(Record excerpts Opens)

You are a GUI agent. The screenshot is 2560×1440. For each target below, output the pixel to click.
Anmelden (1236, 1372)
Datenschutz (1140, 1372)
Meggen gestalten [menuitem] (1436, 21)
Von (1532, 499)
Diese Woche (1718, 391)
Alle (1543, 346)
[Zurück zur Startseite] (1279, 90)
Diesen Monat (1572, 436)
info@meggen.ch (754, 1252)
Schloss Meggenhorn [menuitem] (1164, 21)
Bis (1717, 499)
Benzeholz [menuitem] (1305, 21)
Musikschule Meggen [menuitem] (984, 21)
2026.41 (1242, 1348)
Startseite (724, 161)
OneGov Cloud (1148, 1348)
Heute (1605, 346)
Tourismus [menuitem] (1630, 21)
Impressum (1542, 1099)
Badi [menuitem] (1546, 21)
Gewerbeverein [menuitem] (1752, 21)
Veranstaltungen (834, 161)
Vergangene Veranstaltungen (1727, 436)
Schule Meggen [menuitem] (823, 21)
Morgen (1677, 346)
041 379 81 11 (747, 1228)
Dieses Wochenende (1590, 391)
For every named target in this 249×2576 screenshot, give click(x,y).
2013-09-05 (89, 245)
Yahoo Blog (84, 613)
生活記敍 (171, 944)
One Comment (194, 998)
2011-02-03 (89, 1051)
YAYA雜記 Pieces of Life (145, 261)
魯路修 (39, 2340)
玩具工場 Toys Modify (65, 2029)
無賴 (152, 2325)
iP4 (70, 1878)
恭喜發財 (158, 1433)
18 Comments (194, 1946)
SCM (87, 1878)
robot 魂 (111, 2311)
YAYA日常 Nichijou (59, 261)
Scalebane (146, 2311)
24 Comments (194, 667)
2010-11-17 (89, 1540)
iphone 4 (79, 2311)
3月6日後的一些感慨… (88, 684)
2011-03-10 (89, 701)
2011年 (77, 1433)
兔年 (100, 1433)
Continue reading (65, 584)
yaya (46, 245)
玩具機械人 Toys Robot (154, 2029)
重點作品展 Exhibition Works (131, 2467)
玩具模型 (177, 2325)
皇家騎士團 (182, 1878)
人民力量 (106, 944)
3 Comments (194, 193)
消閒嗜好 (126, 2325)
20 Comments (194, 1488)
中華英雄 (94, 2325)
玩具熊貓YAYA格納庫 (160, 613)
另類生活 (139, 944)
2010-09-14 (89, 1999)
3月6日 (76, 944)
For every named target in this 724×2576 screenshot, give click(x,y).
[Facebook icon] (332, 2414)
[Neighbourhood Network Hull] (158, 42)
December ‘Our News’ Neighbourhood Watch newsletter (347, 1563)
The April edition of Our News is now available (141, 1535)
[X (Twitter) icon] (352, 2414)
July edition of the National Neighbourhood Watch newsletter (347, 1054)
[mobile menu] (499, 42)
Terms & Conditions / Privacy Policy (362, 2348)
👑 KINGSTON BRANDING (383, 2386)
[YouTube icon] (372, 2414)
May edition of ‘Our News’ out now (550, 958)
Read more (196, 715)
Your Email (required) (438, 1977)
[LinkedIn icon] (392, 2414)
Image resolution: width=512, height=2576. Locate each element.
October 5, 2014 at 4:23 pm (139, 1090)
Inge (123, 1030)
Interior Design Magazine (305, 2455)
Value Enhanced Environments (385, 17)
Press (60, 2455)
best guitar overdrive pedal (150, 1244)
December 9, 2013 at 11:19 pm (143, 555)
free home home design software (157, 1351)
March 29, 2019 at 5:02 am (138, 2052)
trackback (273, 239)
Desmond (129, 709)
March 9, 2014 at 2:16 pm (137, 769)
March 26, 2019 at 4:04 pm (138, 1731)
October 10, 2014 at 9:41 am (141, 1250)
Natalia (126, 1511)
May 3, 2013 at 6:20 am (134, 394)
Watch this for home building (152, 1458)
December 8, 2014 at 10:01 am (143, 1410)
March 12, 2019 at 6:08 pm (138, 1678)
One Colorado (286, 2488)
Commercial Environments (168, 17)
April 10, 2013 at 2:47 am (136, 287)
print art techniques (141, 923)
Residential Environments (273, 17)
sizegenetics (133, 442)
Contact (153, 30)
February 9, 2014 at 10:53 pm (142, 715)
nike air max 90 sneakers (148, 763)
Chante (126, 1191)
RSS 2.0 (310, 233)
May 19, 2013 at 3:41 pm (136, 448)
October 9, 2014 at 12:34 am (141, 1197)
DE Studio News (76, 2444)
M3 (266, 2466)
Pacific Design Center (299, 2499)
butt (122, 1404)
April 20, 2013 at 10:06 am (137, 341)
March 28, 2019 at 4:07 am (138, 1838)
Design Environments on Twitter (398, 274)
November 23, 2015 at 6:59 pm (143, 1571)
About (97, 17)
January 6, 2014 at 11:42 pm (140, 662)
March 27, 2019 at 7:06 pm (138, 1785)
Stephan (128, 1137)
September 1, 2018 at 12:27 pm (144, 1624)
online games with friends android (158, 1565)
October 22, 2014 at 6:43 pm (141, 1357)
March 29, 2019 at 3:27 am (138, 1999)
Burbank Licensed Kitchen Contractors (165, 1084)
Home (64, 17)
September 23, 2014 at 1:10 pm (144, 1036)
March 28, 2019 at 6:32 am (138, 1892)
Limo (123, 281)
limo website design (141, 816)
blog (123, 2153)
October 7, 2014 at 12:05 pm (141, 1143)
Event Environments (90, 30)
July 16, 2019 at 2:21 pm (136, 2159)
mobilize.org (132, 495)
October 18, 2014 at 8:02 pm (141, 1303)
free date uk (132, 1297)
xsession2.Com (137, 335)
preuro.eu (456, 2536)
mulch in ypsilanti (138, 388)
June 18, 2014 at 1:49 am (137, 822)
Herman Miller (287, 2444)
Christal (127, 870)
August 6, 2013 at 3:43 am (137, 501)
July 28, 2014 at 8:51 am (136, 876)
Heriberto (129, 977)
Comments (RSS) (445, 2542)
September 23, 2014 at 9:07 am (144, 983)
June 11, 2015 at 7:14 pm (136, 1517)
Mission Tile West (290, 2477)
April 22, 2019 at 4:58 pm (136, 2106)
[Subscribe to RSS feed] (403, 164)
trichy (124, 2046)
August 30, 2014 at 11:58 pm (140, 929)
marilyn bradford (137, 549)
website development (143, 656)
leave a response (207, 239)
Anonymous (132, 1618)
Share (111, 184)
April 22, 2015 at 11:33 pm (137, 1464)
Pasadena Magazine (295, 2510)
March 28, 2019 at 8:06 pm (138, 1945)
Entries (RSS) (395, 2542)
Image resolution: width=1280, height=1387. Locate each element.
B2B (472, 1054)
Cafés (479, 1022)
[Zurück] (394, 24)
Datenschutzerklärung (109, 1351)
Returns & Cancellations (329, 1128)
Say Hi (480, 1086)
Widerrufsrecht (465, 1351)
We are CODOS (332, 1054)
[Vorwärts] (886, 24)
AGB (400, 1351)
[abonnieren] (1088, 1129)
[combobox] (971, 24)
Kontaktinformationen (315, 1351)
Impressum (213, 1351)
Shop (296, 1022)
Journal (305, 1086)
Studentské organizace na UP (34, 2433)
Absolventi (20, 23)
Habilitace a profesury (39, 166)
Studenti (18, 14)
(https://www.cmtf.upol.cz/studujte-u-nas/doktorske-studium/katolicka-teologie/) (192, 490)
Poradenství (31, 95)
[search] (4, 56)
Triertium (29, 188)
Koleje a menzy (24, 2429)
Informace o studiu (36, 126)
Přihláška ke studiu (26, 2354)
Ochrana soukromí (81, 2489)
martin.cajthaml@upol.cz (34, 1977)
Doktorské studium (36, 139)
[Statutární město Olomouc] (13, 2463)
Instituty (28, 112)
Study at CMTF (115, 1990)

(Record excerpts Closes)

• [About this task]: Copy the records above. Leave out nothing.

• [Result]:
You are a GUI agent. The screenshot is 2560×1440. For each target below, output the pixel to click.
Anmelden (1236, 1372)
Datenschutz (1140, 1372)
Meggen gestalten [menuitem] (1436, 21)
Von (1532, 499)
Diese Woche (1718, 391)
Alle (1543, 346)
[Zurück zur Startseite] (1279, 90)
Diesen Monat (1572, 436)
info@meggen.ch (754, 1252)
Schloss Meggenhorn [menuitem] (1164, 21)
Bis (1717, 499)
Benzeholz [menuitem] (1305, 21)
Musikschule Meggen [menuitem] (984, 21)
2026.41 (1242, 1348)
Startseite (724, 161)
OneGov Cloud (1148, 1348)
Heute (1605, 346)
Tourismus [menuitem] (1630, 21)
Impressum (1542, 1099)
Badi [menuitem] (1546, 21)
Gewerbeverein [menuitem] (1752, 21)
Veranstaltungen (834, 161)
Vergangene Veranstaltungen (1727, 436)
Schule Meggen [menuitem] (823, 21)
Morgen (1677, 346)
041 379 81 11 (747, 1228)
Dieses Wochenende (1590, 391)
For every named target in this 249×2576 screenshot, give click(x,y).
2013-09-05 (89, 245)
Yahoo Blog (84, 613)
生活記敍 (171, 944)
One Comment (194, 998)
2011-02-03 (89, 1051)
YAYA雜記 Pieces of Life (145, 261)
魯路修 (39, 2340)
玩具工場 Toys Modify (65, 2029)
無賴 (152, 2325)
iP4 (70, 1878)
恭喜發財 (158, 1433)
18 Comments (194, 1946)
SCM (87, 1878)
robot 魂 (111, 2311)
YAYA日常 Nichijou (59, 261)
Scalebane (146, 2311)
24 Comments (194, 667)
2010-11-17 (89, 1540)
iphone 4 (79, 2311)
3月6日後的一些感慨… (88, 684)
2011-03-10 (89, 701)
2011年 (77, 1433)
兔年 (100, 1433)
Continue reading (65, 584)
yaya (46, 245)
玩具機械人 Toys Robot (154, 2029)
重點作品展 Exhibition Works (131, 2467)
玩具模型 (177, 2325)
皇家騎士團 (182, 1878)
人民力量 (106, 944)
3 Comments (194, 193)
消閒嗜好 (126, 2325)
20 Comments (194, 1488)
中華英雄 (94, 2325)
玩具熊貓YAYA格納庫 (160, 613)
另類生活 (139, 944)
2010-09-14 (89, 1999)
3月6日 (76, 944)
For every named target in this 724×2576 screenshot, give click(x,y).
[Facebook icon] (332, 2414)
[Neighbourhood Network Hull] (158, 42)
December ‘Our News’ Neighbourhood Watch newsletter (347, 1563)
The April edition of Our News is now available (141, 1535)
[X (Twitter) icon] (352, 2414)
July edition of the National Neighbourhood Watch newsletter (347, 1054)
[mobile menu] (499, 42)
Terms & Conditions / Privacy Policy (362, 2348)
👑 KINGSTON BRANDING (383, 2386)
[YouTube icon] (372, 2414)
May edition of ‘Our News’ out now (550, 958)
Read more (196, 715)
Your Email (required) (438, 1977)
[LinkedIn icon] (392, 2414)
Image resolution: width=512, height=2576. Locate each element.
October 5, 2014 at 4:23 pm (139, 1090)
Inge (123, 1030)
Interior Design Magazine (305, 2455)
Value Enhanced Environments (385, 17)
Press (60, 2455)
best guitar overdrive pedal (150, 1244)
December 9, 2013 at 11:19 pm (143, 555)
free home home design software (157, 1351)
March 29, 2019 at 5:02 am (138, 2052)
trackback (273, 239)
Desmond (129, 709)
March 9, 2014 at 2:16 pm (137, 769)
March 26, 2019 at 4:04 pm (138, 1731)
October 10, 2014 at 9:41 am (141, 1250)
Natalia (126, 1511)
May 3, 2013 at 6:20 am (134, 394)
Watch this for home building (152, 1458)
December 8, 2014 at 10:01 am (143, 1410)
March 12, 2019 at 6:08 pm (138, 1678)
One Colorado (286, 2488)
Commercial Environments (168, 17)
April 10, 2013 at 2:47 am (136, 287)
print art techniques (141, 923)
Residential Environments (273, 17)
sizegenetics (133, 442)
Contact (153, 30)
February 9, 2014 at 10:53 pm (142, 715)
nike air max 90 sneakers (148, 763)
Chante (126, 1191)
RSS 2.0 (310, 233)
May 19, 2013 at 3:41 pm (136, 448)
October 9, 2014 at 12:34 am (141, 1197)
DE Studio News (76, 2444)
M3 (266, 2466)
Pacific Design Center (299, 2499)
butt (122, 1404)
April 20, 2013 at 10:06 am (137, 341)
March 28, 2019 at 4:07 am (138, 1838)
Design Environments on Twitter (398, 274)
November 23, 2015 at 6:59 pm (143, 1571)
About (97, 17)
January 6, 2014 at 11:42 pm (140, 662)
March 27, 2019 at 7:06 pm (138, 1785)
Stephan (128, 1137)
September 1, 2018 at 12:27 pm (144, 1624)
online games with friends android (158, 1565)
October 22, 2014 at 6:43 pm (141, 1357)
March 29, 2019 at 3:27 am (138, 1999)
Burbank Licensed Kitchen Contractors (165, 1084)
Home (64, 17)
September 23, 2014 at 1:10 pm (144, 1036)
March 28, 2019 at 6:32 am (138, 1892)
Limo (123, 281)
limo website design (141, 816)
blog (123, 2153)
October 7, 2014 at 12:05 pm (141, 1143)
Event Environments (90, 30)
July 16, 2019 at 2:21 pm (136, 2159)
mobilize.org (132, 495)
October 18, 2014 at 8:02 pm (141, 1303)
free date uk (132, 1297)
xsession2.Com (137, 335)
preuro.eu (456, 2536)
mulch in ypsilanti (138, 388)
June 18, 2014 at 1:49 am (137, 822)
Herman Miller (287, 2444)
Christal (127, 870)
August 6, 2013 at 3:43 am (137, 501)
July 28, 2014 at 8:51 am (136, 876)
Heriberto (129, 977)
Comments (RSS) (445, 2542)
September 23, 2014 at 9:07 am (144, 983)
June 11, 2015 at 7:14 pm (136, 1517)
Mission Tile West (290, 2477)
April 22, 2019 at 4:58 pm (136, 2106)
[Subscribe to RSS feed] (403, 164)
trichy (124, 2046)
August 30, 2014 at 11:58 pm (140, 929)
marilyn bradford (137, 549)
website development (143, 656)
leave a response (207, 239)
Anonymous (132, 1618)
Share (111, 184)
April 22, 2015 at 11:33 pm (137, 1464)
Pasadena Magazine (295, 2510)
March 28, 2019 at 8:06 pm (138, 1945)
Entries (RSS) (395, 2542)
Image resolution: width=1280, height=1387. Locate each element.
B2B (472, 1054)
Cafés (479, 1022)
[Zurück] (394, 24)
Datenschutzerklärung (109, 1351)
Returns & Cancellations (329, 1128)
Say Hi (480, 1086)
Widerrufsrecht (465, 1351)
We are CODOS (332, 1054)
[Vorwärts] (886, 24)
AGB (400, 1351)
[abonnieren] (1088, 1129)
[combobox] (971, 24)
Kontaktinformationen (315, 1351)
Impressum (213, 1351)
Shop (296, 1022)
Journal (305, 1086)
Studentské organizace na UP (34, 2433)
Absolventi (20, 23)
Habilitace a profesury (39, 166)
Studenti (18, 14)
(https://www.cmtf.upol.cz/studujte-u-nas/doktorske-studium/katolicka-teologie/) (192, 490)
Poradenství (31, 95)
[search] (4, 56)
Triertium (29, 188)
Koleje a menzy (24, 2429)
Informace o studiu (36, 126)
Přihláška ke studiu (26, 2354)
Ochrana soukromí (81, 2489)
martin.cajthaml@upol.cz (34, 1977)
Doktorské studium (36, 139)
[Statutární město Olomouc] (13, 2463)
Instituty (28, 112)
Study at CMTF (115, 1990)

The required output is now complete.